Richard Laurent, a longtime part-time instructor of illustration at Columbia, died last month.
In an email to the Columbia community announcing Laurent’s death, Interim Senior Vice President and Provost Suzanne McBride said Laurent was “a valued colleague and a remarkable person.”
Colleagues remembered him as an artist, educator and advocate for faculty and students.
Laurent taught at Columbia since 2007 and was known to many colleagues as “Ric.”
Drawing from his own experience, both as an oil painter and a cartoonist, he helped students develop both technical skills and a deeper understanding for visual storytelling.
In an interview with Voyage Chicago in 2018, Laurent said every time he went into his studio in the Fine Arts Building at 410 S. Michigan Ave., he was always discovering some universal truth about things.

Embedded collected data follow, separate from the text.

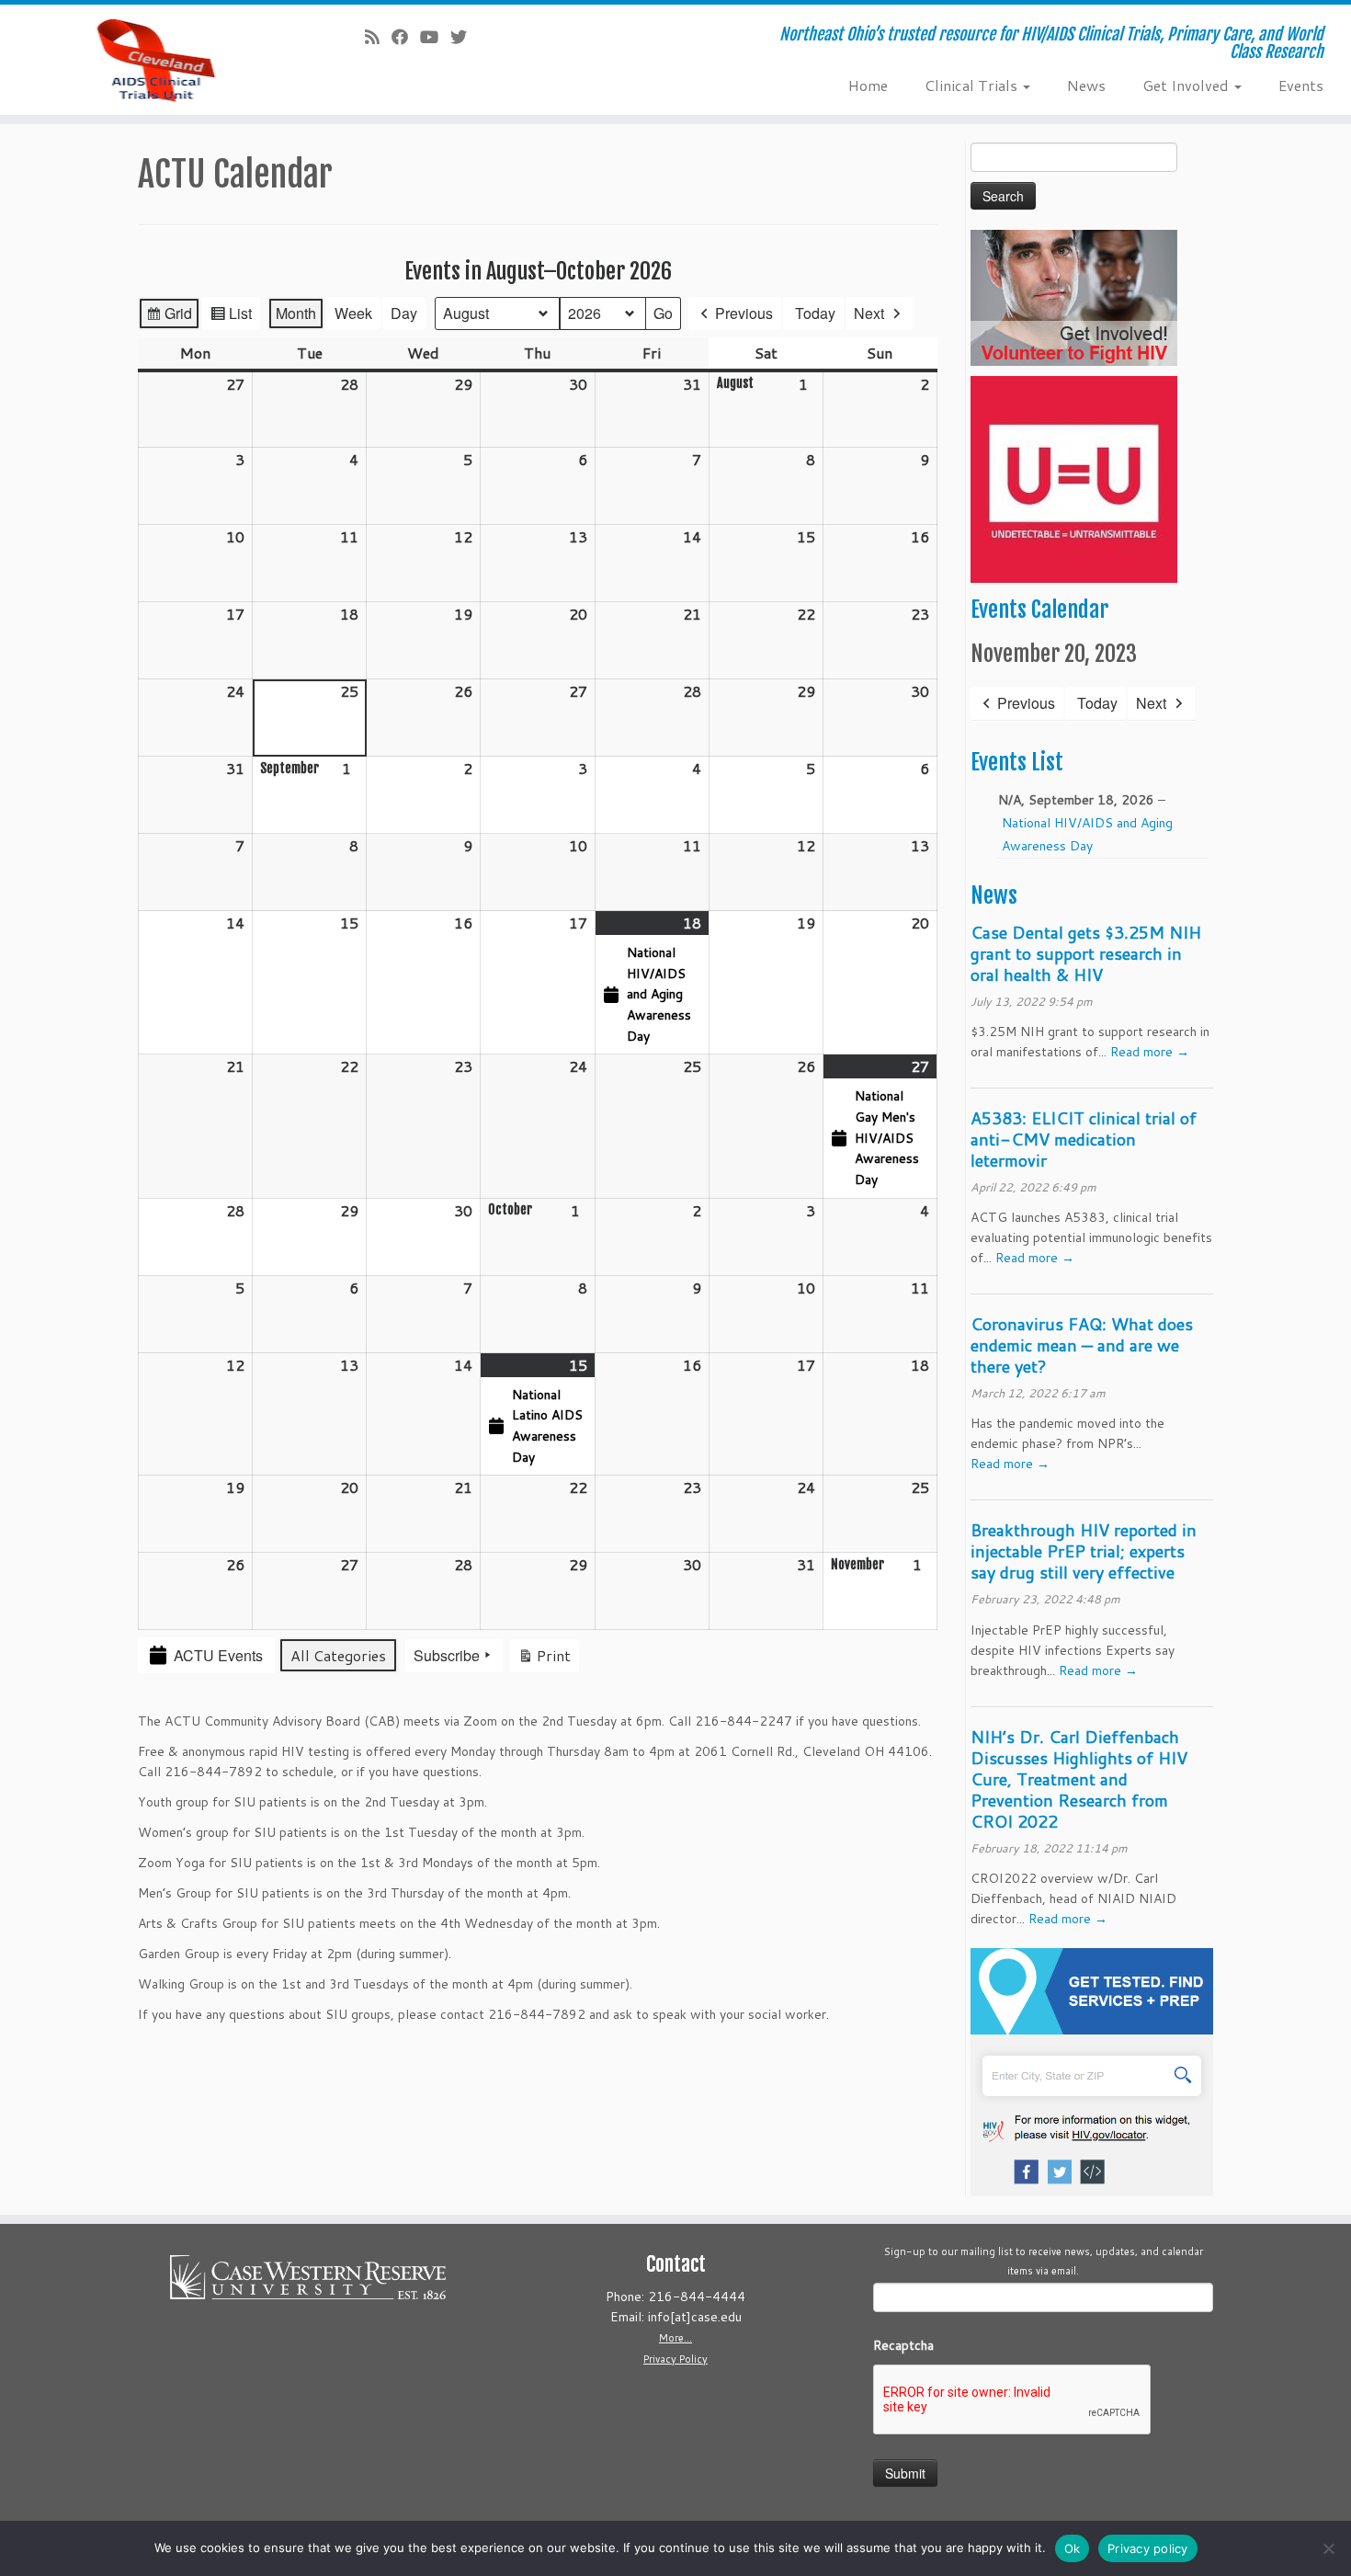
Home (868, 85)
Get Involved (1187, 85)
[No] (1328, 2548)
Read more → (1149, 1052)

“My painting process has nothing to do with gathering information that is all ‘white noise’ to me,” he said. “But exploring visual conundrums in paint has become a spiritual journey for me that, I am certain, inspires many other artists as well.”
Earlier this year, he exhibited an oil painting titled “Mr. Wonderful” in the Sophomore Show, an instructor and staff art showcase, at Columbia’s Glass Curtain Gallery.
A celebration of his art and life was held on Monday, June 1 in Itasca.